▶ _Text block_
The plot below of a density plot overlayed on a histogram for all variables shows that more variables than those identified using the skewness statistics appear to have a skewed distribution. Some like Ca and RI may benefit from transformation, however other such as Ba and Fe may not benefit even after transformation as they are too far away from a normal distribution.
Glass %>%
# union(dfEval %>% mutate(TARGET_WINS = as.numeric(NA))) %>%
keep(is.numeric) %>%
gather() %>%
group_by(key) %>%
ggplot(data = ., aes(value)) +
geom_histogram(bins = 30, aes(y = ..density..)) +
geom_density(alpha = 0.3, color = NA, fill = 'yellow') +
#scale_x_continuous() +
#scale_y_continuous() +
# scale_y_continuous(labels = scales::percent) +
facet_wrap(~key, scales = 'free') +
labs(x = NULL, y = NULL) +
theme(axis.text.x = element_text(angle = 30, hjust = 1))
The scatterplot matrix below shows the relationships, Pearson Correlation Coefficient, between all variables in the data. The first column which represents the relationships between the response variable and each predictor further supports the observations made from the scatterplots. The matrix also shows that there are relationships between the some of the predictors as well. The strongest correlation is between Ca and RI.

▶ _Given problem_
In the text on plotting the Glass data, which two variables have the strongest correlation?

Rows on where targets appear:
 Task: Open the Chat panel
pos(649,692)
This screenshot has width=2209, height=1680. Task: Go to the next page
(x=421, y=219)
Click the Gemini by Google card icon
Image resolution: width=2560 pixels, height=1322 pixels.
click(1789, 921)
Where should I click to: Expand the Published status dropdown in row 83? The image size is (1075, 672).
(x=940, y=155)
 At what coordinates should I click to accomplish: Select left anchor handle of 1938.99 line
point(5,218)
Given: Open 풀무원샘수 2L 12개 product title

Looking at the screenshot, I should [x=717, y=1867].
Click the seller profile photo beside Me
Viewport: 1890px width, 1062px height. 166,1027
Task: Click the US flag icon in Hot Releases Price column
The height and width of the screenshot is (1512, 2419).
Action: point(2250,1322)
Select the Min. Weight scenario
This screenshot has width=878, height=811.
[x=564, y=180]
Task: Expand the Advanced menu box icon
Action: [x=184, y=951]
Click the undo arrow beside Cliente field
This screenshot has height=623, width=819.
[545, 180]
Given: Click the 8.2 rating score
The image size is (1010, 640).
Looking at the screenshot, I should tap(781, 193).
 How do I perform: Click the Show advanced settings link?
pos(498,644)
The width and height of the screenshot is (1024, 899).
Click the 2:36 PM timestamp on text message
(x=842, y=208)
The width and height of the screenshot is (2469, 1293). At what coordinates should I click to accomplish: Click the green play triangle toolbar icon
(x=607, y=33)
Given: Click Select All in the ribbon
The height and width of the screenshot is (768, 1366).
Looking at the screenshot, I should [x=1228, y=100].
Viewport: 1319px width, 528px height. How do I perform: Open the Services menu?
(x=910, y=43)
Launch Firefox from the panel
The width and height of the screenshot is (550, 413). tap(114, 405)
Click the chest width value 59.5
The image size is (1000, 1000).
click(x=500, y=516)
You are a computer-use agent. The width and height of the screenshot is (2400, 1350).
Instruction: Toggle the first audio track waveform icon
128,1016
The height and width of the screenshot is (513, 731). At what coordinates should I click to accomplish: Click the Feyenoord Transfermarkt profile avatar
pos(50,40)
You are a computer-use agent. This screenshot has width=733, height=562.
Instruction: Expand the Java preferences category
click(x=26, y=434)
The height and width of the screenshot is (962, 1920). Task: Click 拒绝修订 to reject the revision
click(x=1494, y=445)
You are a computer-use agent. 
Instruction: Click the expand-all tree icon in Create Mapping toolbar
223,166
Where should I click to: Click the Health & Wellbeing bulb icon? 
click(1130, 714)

▶ _Right answer_
Ca and RI